Le produce il Birrificio Sant'Andrea di Vercelli e da quanto mi ha raccontato l'amico art director, i soci sono un gruppo di amici con molta passione che hanno avuto la fortuna di incontrare un mastro birraio di quelli bravi: Andrea Bertola. Le birre del BSA che ho bevuto -e che descrivo qui con termini impropri da bevitore di vino- sono la LEONE, una bionda speziata con un corpo non banale, impatto cremoso al palato con retrogusto amarognolo. Poi la GALLO, molto profumata, con arancia candita, qualcosa di affumicato, quasi esotica e molto complessa, intensa, davvero molto buona. Salendo di grado alcolico c'è poi la RiOt, 8,1° che nonostante la gradazione ha una bevibilità notevole. La mia preferita tra quelle provate è la HEY HO TO GO, che oltre a donare una percentuale per costruire pozzi in Togo, ha un equilibrio ed una struttura esemplari (e poi nel nome ricorda la frase all'inizio di Blitzgrieg bop dei grandissimi Ramones, "Hey ho let's go...").
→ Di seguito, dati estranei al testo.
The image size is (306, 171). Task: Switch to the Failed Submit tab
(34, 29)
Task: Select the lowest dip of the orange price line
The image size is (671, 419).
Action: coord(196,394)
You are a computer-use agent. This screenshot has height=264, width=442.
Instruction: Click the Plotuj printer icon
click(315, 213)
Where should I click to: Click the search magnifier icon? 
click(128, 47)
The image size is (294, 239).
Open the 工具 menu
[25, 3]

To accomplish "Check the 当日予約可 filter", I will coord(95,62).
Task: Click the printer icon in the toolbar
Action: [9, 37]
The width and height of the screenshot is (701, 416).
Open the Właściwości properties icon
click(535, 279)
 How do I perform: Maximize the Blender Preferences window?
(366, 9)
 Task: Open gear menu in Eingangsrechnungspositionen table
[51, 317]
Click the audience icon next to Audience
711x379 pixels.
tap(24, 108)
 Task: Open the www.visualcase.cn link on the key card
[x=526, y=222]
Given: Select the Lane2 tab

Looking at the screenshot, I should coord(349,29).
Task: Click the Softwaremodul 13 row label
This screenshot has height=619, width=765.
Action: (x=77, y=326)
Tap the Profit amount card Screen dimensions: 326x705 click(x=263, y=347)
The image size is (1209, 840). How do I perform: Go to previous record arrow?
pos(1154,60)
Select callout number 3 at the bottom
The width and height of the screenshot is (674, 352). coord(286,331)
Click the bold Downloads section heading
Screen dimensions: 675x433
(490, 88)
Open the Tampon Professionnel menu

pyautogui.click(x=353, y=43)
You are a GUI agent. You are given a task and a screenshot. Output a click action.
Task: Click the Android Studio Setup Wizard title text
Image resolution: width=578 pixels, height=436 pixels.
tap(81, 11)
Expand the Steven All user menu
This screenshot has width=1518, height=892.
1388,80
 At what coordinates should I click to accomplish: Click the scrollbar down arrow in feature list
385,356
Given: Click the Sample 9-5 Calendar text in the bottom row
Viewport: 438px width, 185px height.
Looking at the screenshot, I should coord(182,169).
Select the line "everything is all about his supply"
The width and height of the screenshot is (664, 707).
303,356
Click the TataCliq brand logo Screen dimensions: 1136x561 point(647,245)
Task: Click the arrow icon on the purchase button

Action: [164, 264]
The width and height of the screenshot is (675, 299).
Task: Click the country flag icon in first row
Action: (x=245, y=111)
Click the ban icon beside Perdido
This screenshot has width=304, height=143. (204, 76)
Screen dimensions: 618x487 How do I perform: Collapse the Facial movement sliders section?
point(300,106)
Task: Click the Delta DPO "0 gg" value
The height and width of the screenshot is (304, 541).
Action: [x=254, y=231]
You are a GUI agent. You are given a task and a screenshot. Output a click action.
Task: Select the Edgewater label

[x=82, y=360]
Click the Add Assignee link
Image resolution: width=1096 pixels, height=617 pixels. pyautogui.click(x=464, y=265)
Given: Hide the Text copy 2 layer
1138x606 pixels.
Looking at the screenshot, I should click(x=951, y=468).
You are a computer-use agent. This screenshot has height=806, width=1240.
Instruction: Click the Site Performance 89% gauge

Purtroppo non ho ancora assaggiato la FOG, la "bianca" del birrificio, anche se non è una weiss nel modo tradizionale, ma personalizzata appunto dal mastro birraio.
Fa realmente piacere vedere e soprattutto bere un prodotto buono sapendo che dietro c'è un progetto nato tra amici; tifando per i meno famosi che hanno talento, per me è stata una fortuna averci incocciato.